The charming and intelligent justice has a great story -- one that's been topping bestseller lists for the past month.
Since its release last month, Justice Sonia Sotomayor's memoir, My Beloved World, has earned admiring reviews, successful media appearances, and a steady place at the top of the New York Times bestseller list. So much of what goes on in our national life and public discourse in recent years has been surly or cynical. This inspiring story, notably devoid of self-righteousness, has been a very welcome addition to the literary canon of what many Americans clearly would like to read about ourselves.

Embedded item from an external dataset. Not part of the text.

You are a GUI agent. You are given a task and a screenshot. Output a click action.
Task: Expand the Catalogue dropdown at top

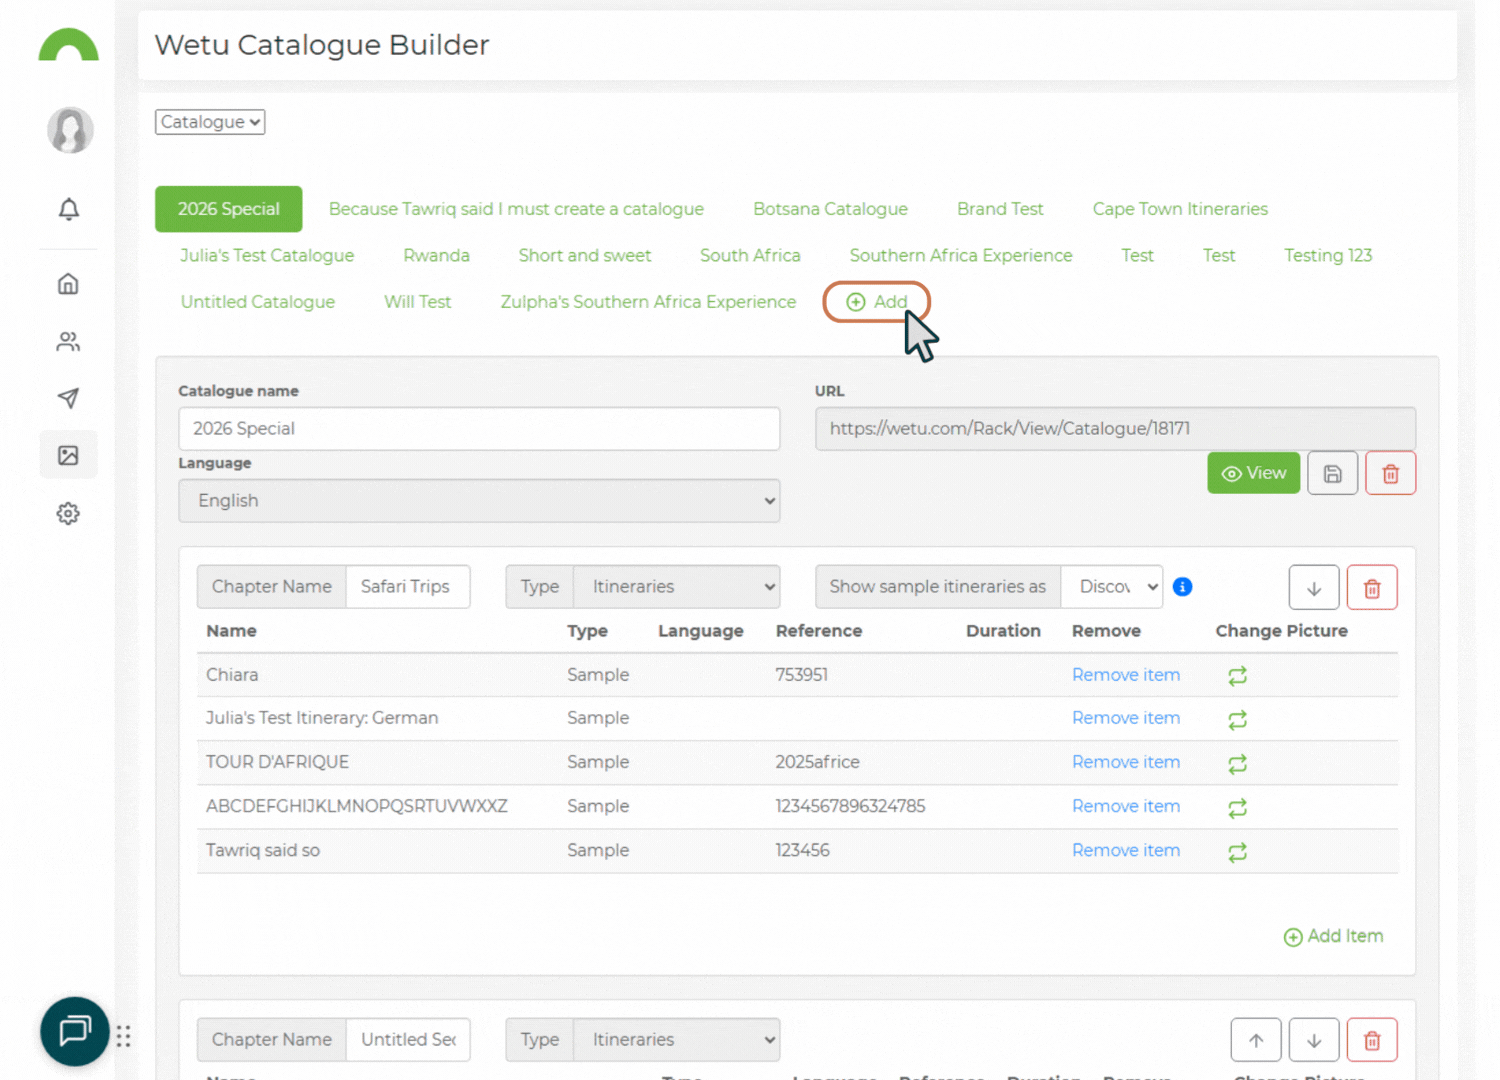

I was surprised to learn from Publisher's Weekly that Sotomayor's book is the 354th title written by a member of the Supreme Court. I had not realized how many justices have chosen to reach beyond their courtroom constituency to assess some element of jurisprudence or their worldview, even today, when the Court itself struggles to maintain as much privacy as possible in today's intensely scrutinized legal landscape. But Sotomayor's book sets itself apart from most of the writing of the justices because of its intimacy of message.

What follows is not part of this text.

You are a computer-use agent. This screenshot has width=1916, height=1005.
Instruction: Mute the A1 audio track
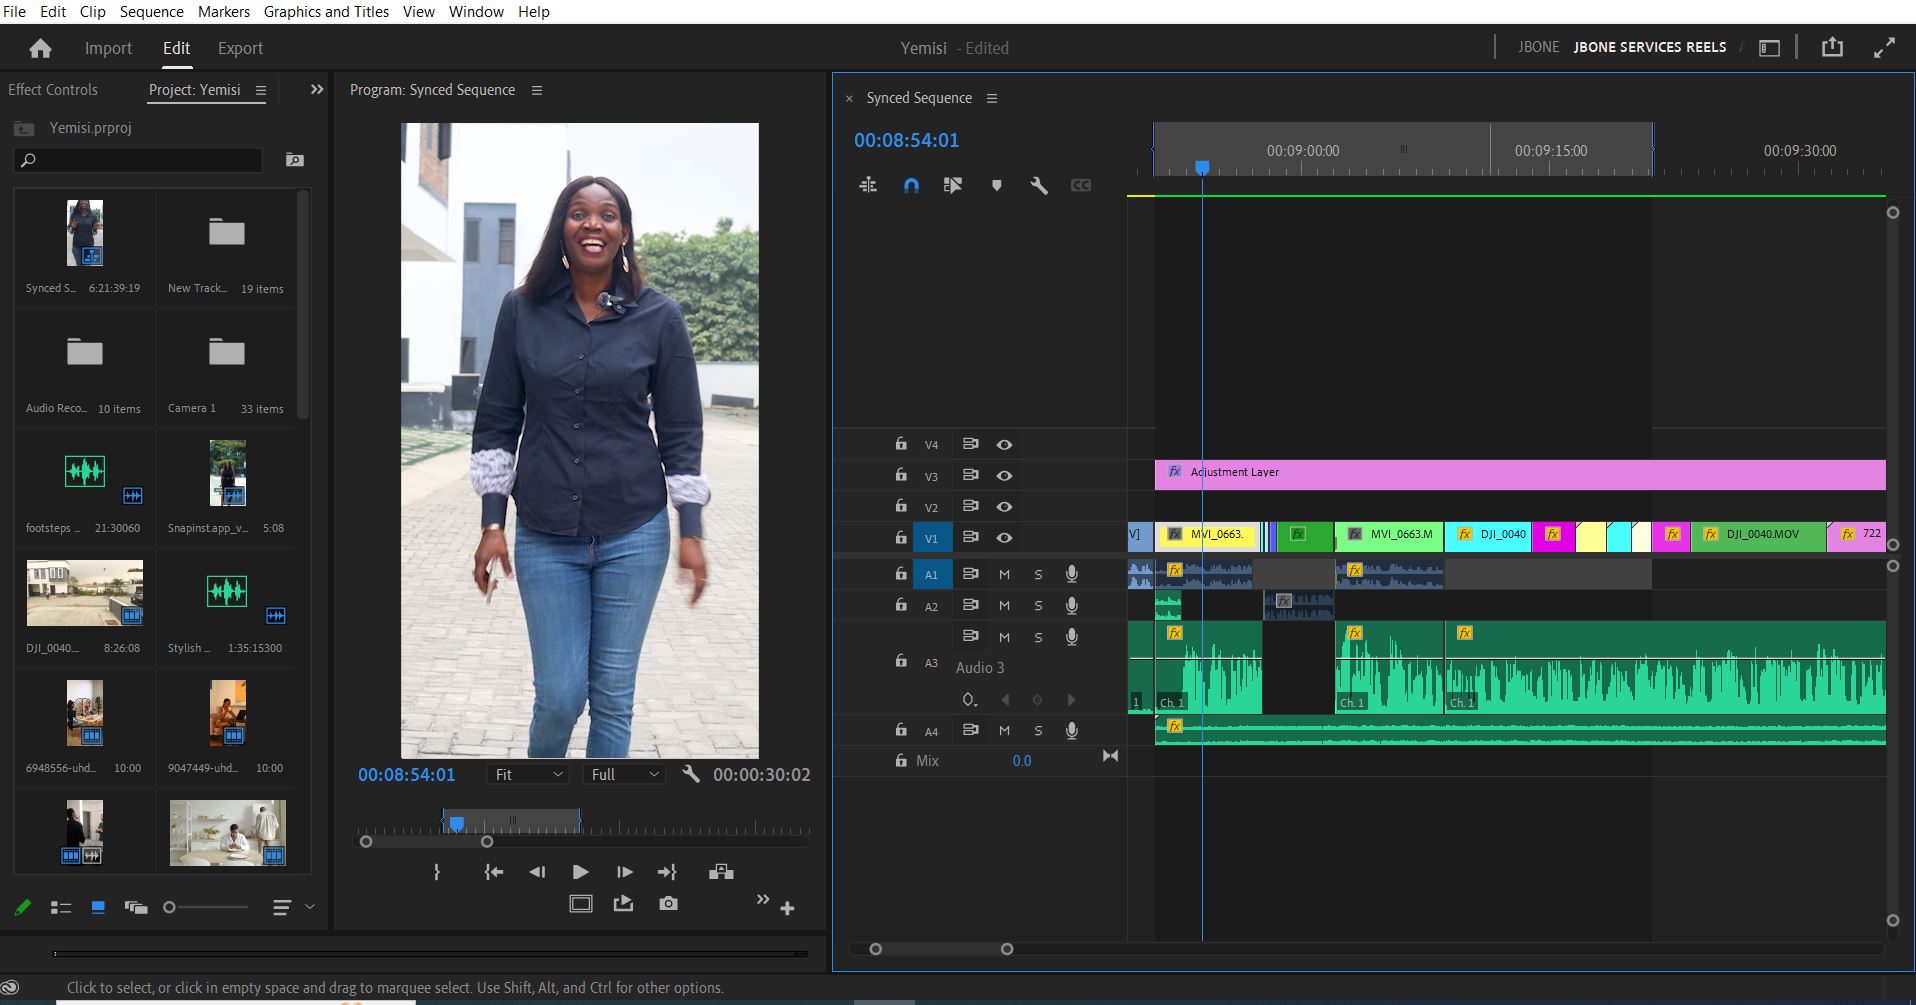[x=1004, y=575]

She has endured diabetes nearly all her life. Her father was an alcoholic and died while she was still a child. She went to Princeton and Yale Law School without, she says, realizing what it meant to be an outsider in these bastions of meritocracy. She was married young, but soon divorced, and devoted herself to a career on the bench that was distinguished enough to earn a Supreme Court nomination from Barack Obama, whose own life had many of the same outsider features of Sotomayor's. In fact, Michiko Kakutani, chief literary critic of the New York Times, compared My Beloved World to Obama's memoir of growing up, Dreams from My Father.